» TASK PROMPT: Starting at the first line and ending at the last, repeat the material word for word.

» RECORDS SHOWN:
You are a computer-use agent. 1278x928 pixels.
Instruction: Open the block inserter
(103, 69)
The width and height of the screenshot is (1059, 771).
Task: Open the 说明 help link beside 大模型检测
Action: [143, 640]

» REPLY:
You are a computer-use agent. 1278x928 pixels.
Instruction: Open the block inserter
(103, 69)
The width and height of the screenshot is (1059, 771).
Task: Open the 说明 help link beside 大模型检测
Action: [143, 640]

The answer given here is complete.